* WHAT TO PRODUCE
Set down exactly, from the records below, the line with "You are a GUI" through the line with "[Close] (782, 733)", and nothing else.

* PROVIDED ENTRIES
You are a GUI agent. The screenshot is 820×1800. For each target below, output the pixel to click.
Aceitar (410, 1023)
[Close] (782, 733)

---

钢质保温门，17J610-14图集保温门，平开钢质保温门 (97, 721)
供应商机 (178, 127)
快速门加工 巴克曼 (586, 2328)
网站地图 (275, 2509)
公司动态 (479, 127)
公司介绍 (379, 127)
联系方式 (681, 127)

* RESPONSE BELOW
You are a GUI agent. The screenshot is 820×1800. For each target below, output the pixel to click.
Aceitar (410, 1023)
[Close] (782, 733)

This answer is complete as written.